Given records:
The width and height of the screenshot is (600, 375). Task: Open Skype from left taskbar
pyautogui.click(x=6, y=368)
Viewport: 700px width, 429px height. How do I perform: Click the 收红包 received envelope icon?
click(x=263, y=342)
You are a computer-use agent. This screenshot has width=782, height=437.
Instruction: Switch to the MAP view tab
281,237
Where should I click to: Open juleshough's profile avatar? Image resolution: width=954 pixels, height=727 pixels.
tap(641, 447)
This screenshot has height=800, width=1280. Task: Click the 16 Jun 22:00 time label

Your goal:
Search the entries for the string "This". Copy every line that has it.

Answer for the task:
You are a computer-use agent. This screenshot has width=782, height=437.
This screenshot has height=800, width=1280. Task: Click the 16 Jun 22:00 time label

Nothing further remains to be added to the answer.